大間原発差し止め 函館市が国、事業者相手に提訴

 青森県大間町で建設中の大間原発(改良型沸騰水型軽水炉=ABWR、出力138万3000キロワット)をめぐり、北海道函館市は3日、国と事業者の電源開発(Jパワー、東京)に原子炉設置許可の無効確認と建設差し止めを求める訴訟を東京地裁に起こした。
 自治体が原告の原発差し止め訴訟は初めて。行政事件訴訟法が無効確認の提訴が可能と定める「法律上の利益を有する者」に、住民など個人だけでなく自治体も含まれるかどうかが争点となる。
 請求は(1)原子炉設置許可の無効確認(2)国からJパワーへの建設停止命令または市が同意するまでの間の建設停止命令(3)Jパワーの建設と運転の差し止め-の3点。
 訴えによると、大間原発は市から最短で23キロの位置にあり、事故発生時は重大な被害を受け自治体機能が著しく損なわれると指摘。福島第1原発事故前の旧安全審査指針に基づく設置許可であり、新規制基準も旧指針の不備が十分に是正されず、新基準による審査に合格しても安全性は確保されないと主張している。
 福島の事故後、原発30キロ圏内の自治体に原子力防災計画の策定が義務付けられた以上、原発建設の際に同意が必要な自治体に函館市など30キロ圏内の自治体も含めるべきだと主張している。

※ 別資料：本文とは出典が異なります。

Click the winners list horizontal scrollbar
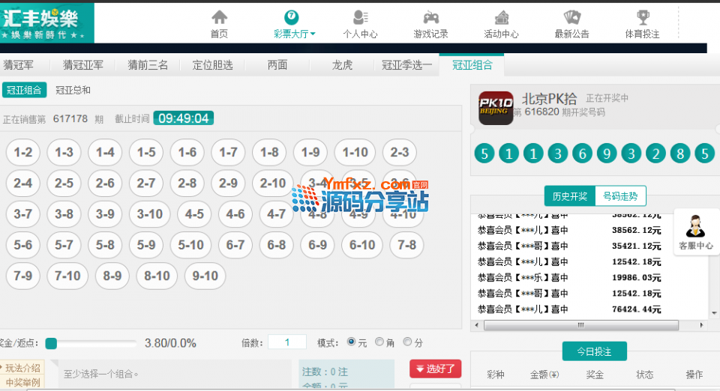720x391 pixels. (581, 325)
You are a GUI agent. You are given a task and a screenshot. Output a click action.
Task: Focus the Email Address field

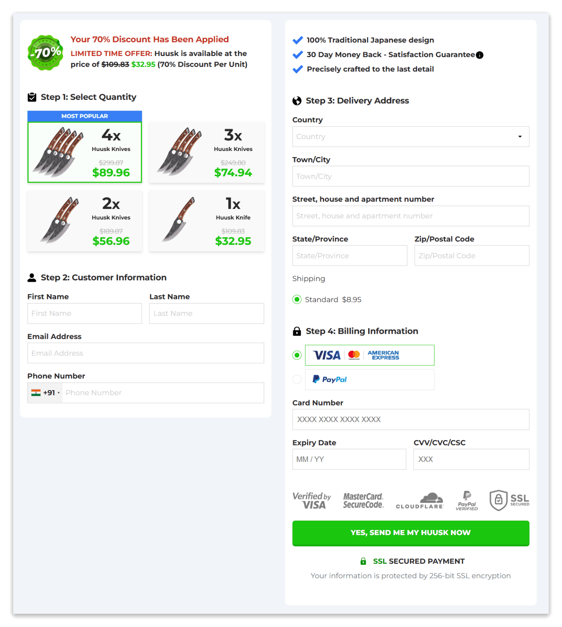pyautogui.click(x=145, y=353)
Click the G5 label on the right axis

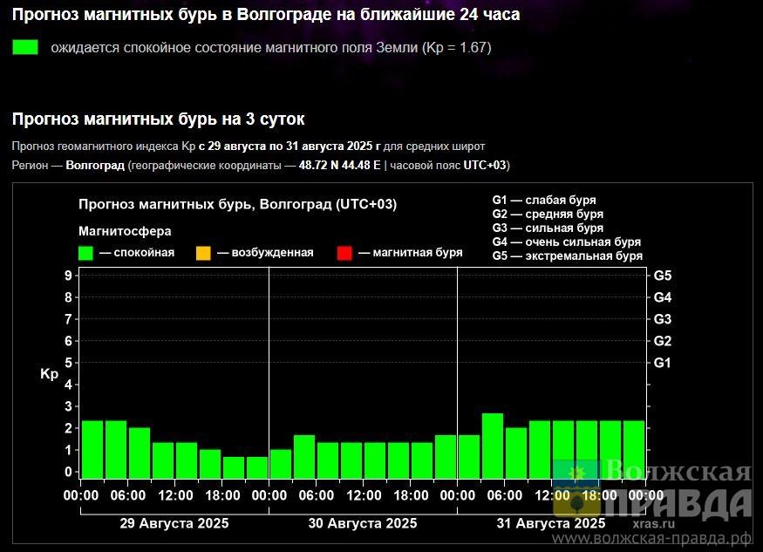coord(663,276)
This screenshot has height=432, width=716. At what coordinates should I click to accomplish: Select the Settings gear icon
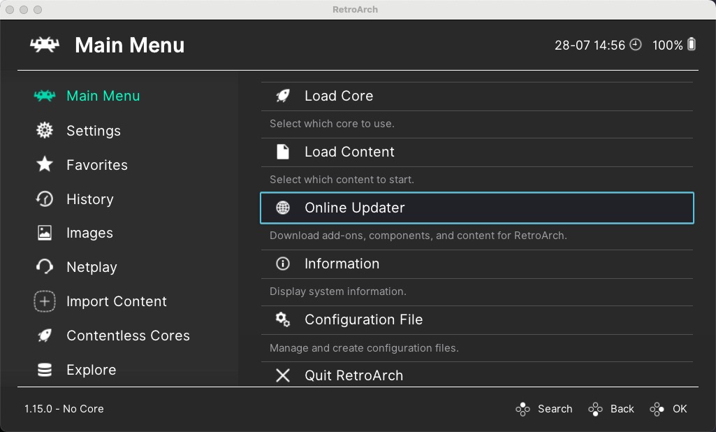pos(44,130)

 弁護団の河合弘之団長は「原告が自治体だというインパクトは大きい。市が議会の承認も得て提訴する意味の重さは裁判官に伝わると思う」と話した。
 提訴に対し、原子力規制委員会は「訴状が届いておらずコメントは控えたい」と説明。Jパワーは「函館市に情報提供や説明をしてきた中での提訴で残念だ。訴訟を通じて大間原発の意義や安全対策などを主張したい」と話している。
 大間原発はウラン燃料を使う通常の原発と異なり、プルトニウム・ウラン混合酸化物(MOX)燃料を全炉心で使う世界初の軽水炉。運転開始時期は決まっていない。